Relevancy and intrusion are clearly issues that the industry is grappling with everywhere. “Only 12% of European consumers trust mobile advertising, and a bulk of them are averse to unsolicited ads. So there is a strong need for a permission-led approach ,” said Parodi, adding, however, that the response rate for mobile advertising is higher than for internet advertising. Cadbury’s Purohit was also clear that intrusive advertising is not something that mobile consumer will take kindly to.

“While we have to look at mobiles, it’ll be a mistake looking at the mobile screen as a TV screen or a PC monitor . The mobile phone is a very personal thing,” he said. Nagpal added that while a 10% response rate can be seen as something positive by marketers , everyone has to keep in mind the fact that the 90% that didn’t respond is likely to have cursed the marketer and the operator.

What adds a spin to the entire mobile marketing debate is the fact that advertising on the mobile does not follow the traditional model found in other media. “The mobile is wholly user-paid , unlike other media where ads were inherent from beginning.

So how to get ads into mobiles needs thinking,” remarked Parodi. One argument that’s usually put forward is that all advertising helps subsidise the cost of the product to consumers. While this is a riveting argument, Nagpal said it doesn’t make sense taking money from advertisers to give consumers a discount. “I won’t rob Peter to pay Paul. Let consumers pay for the services he uses and let marketers pay for the value they derive,” he said.
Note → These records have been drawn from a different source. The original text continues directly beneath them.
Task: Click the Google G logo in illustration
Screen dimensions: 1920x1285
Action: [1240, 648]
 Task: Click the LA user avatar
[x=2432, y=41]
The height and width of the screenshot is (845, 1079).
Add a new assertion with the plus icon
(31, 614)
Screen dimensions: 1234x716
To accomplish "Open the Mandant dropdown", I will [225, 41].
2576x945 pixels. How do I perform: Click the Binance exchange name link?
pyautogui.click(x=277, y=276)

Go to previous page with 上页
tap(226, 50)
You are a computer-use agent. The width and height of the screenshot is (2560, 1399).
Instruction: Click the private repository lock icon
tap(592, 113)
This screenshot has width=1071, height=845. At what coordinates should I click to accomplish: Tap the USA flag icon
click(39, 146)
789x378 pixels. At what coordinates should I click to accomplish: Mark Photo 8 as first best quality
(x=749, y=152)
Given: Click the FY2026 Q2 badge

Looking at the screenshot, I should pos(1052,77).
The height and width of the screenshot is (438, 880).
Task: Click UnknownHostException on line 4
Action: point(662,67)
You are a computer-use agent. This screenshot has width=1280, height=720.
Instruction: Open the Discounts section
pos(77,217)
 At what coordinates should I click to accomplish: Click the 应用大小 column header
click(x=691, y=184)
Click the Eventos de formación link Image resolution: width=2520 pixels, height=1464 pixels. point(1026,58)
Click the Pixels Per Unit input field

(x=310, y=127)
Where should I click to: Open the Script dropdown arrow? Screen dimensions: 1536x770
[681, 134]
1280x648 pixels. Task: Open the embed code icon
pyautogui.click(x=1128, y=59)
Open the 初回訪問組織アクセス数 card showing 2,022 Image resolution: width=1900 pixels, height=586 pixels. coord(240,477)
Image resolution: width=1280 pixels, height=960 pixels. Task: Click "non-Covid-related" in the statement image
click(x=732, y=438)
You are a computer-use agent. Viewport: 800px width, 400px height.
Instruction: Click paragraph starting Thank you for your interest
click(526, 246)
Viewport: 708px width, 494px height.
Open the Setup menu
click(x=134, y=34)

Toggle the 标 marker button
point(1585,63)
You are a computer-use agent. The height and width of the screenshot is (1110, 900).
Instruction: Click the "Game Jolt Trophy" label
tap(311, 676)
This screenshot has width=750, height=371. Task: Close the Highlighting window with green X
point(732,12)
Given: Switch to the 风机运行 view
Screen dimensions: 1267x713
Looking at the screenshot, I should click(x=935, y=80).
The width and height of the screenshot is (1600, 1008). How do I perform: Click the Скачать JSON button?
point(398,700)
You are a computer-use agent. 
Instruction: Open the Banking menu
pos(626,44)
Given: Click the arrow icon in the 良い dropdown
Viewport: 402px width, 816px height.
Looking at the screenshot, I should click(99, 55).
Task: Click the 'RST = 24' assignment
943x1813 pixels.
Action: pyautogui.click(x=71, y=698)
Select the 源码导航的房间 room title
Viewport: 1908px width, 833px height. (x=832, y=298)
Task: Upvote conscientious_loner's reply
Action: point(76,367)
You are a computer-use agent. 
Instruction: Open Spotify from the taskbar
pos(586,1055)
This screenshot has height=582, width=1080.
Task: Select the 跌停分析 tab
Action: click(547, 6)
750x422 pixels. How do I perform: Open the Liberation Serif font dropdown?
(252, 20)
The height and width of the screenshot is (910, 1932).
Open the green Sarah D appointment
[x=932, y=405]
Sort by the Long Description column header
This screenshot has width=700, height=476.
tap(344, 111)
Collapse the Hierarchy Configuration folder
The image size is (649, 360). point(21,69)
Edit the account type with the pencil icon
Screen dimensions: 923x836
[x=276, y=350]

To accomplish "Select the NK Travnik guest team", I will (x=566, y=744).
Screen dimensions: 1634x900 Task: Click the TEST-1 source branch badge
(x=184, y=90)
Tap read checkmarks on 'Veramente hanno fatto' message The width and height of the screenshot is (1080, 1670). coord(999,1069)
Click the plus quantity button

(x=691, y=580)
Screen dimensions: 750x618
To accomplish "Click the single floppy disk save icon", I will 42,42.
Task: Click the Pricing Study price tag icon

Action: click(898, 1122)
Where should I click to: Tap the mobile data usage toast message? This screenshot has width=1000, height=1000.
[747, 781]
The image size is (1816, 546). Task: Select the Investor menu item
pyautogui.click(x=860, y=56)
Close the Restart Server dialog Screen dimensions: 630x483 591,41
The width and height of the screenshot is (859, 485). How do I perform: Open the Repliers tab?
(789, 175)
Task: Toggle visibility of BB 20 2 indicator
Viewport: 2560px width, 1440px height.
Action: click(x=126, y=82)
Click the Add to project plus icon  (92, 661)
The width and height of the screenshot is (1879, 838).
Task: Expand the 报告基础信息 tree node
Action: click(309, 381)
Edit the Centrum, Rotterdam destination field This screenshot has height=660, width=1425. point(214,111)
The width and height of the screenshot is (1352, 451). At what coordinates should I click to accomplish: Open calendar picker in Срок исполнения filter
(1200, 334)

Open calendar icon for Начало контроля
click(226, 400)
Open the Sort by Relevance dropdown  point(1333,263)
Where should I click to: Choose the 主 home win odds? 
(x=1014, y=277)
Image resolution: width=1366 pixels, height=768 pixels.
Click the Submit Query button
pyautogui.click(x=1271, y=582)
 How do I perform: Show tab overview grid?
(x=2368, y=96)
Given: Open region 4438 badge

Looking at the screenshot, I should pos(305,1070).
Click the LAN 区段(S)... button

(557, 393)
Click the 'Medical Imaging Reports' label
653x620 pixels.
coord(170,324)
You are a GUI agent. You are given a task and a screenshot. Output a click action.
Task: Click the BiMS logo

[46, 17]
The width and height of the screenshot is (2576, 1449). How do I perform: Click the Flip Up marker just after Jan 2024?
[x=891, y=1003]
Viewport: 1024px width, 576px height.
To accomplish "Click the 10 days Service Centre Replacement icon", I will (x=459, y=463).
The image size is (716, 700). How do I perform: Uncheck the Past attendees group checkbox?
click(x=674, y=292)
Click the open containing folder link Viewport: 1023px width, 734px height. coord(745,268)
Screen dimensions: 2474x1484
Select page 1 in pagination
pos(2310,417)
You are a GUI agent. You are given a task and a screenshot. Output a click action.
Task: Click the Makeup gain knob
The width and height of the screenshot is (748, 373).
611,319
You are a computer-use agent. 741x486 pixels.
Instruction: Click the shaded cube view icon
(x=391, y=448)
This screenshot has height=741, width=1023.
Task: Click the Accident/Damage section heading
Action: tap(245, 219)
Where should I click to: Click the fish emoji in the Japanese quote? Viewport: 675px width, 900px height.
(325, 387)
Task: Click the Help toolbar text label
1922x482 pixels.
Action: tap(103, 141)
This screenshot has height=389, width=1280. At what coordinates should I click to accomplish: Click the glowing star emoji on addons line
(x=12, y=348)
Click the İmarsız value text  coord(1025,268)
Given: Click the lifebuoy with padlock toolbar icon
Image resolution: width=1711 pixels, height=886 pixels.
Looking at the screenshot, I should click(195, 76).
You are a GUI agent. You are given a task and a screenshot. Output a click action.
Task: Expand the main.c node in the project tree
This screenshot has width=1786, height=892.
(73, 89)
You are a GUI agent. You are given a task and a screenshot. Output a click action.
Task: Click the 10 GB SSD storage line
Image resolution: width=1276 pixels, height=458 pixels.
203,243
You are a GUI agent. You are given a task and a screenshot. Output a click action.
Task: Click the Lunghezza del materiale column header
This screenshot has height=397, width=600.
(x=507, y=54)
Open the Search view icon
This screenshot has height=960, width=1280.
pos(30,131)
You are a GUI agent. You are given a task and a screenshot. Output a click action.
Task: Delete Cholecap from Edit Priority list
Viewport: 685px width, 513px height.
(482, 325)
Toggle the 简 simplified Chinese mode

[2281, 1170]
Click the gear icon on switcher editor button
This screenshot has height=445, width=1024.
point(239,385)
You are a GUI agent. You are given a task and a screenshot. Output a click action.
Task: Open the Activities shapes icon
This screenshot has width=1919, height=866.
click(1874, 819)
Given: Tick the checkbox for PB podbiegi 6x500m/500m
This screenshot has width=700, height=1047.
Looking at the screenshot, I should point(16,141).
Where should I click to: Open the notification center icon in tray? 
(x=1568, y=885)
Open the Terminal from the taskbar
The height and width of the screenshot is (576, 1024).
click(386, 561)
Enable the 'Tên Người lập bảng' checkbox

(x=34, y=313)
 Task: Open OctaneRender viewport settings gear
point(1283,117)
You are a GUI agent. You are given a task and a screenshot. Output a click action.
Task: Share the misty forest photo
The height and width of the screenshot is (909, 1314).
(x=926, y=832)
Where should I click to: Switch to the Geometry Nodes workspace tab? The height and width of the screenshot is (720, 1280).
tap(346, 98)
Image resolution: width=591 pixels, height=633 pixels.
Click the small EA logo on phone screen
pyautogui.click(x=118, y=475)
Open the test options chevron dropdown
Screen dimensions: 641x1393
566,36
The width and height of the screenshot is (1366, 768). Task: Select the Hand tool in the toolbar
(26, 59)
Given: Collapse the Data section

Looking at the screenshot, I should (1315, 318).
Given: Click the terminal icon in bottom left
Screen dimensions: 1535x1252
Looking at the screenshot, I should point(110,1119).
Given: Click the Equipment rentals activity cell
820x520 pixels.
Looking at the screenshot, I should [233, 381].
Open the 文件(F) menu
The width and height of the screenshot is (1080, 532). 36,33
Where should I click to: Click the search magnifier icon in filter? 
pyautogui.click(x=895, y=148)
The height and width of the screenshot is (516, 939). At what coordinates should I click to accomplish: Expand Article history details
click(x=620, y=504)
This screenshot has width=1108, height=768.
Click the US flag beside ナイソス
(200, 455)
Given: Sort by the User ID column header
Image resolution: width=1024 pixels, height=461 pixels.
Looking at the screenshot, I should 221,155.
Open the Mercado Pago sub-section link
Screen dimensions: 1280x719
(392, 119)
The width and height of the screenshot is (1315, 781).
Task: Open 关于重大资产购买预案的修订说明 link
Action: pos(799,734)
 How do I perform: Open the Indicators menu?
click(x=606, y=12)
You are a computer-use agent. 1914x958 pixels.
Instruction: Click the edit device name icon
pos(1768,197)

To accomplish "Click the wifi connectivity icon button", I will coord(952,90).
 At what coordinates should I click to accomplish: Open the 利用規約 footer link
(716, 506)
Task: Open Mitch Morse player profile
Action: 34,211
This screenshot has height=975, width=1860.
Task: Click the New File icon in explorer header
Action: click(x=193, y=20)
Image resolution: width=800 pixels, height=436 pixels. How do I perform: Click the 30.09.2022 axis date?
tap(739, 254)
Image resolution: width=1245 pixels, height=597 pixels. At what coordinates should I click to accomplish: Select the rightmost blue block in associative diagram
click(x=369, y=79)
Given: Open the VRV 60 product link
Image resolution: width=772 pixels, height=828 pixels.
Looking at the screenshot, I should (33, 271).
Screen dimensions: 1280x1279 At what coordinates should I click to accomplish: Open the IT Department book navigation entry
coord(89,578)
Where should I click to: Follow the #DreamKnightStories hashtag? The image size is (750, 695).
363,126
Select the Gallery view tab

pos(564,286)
In the final analyses, it’s the consumer who serves as the best pointer to the way forward, observed Anuj Khanna, CEO & chairman of mobile media
innovation company, affle. “The consumer sees mobile as communication device, so it’s the consumer who’ll tell what to do,” he said. Khanna added that the mobile can serve as an access point for content.

His prescription : “Create a parallel drive that gets customers to start consuming content and build the ad business model around that.” In conclusion, Khanna also pointed out that the mobile is not merely a tactical or transactional device. “Top brands we work with are not just executing brand strategies but making the mobile central to their strategy. Things like which brand ambassador will become the brand’s next endorser are being decided through mobile marketing,” he said.

AN AFFLE A DAY

MOST consumers use mobile phones to call and send messages. However, unless they use the device to discover and engage with content, advertising on the mobile phone will not take off in a big way,” feels Anuj Khanna, chairman & CEO, Affle, a mobile marketing and advertising solutions provider.

Khanna might have a point. Consumers detest commercial SMSes at odd hours or the telemarketers’ avoidable calls. So there needs to be a trick that serves content to consumers without interfering in his primary tasks. But first, there needs to be enough content. Khanna is sure that there is. But the mobile content scene is like the internet without a Google.

“If we can give users in the big cities a tool to discover content on the mobile phone easily, then mobiles will not just become a content consumption device but also the primary device to access internet content,” he says. That naturally will create a mobile advertising opportunity . SMS 2.0 (an upgrade of the conventional SMS) is an example of tempting users to access content when they look at the mobile screen when typing out an SMS.

The content banner appears at the bottom of the screen while you start typing messages from the top. “We can push content on the screen without interrupting the user’s message,” he says. Khanna says that early feelers of the SMS 2.0 launch in India have been positive. An average cell phone user sends around 50 messages per month in India, but on SMS 2.0 they consume about 200 impressions per month. That could be the honeymoon phase, one could argue. But a good start might take you the distance.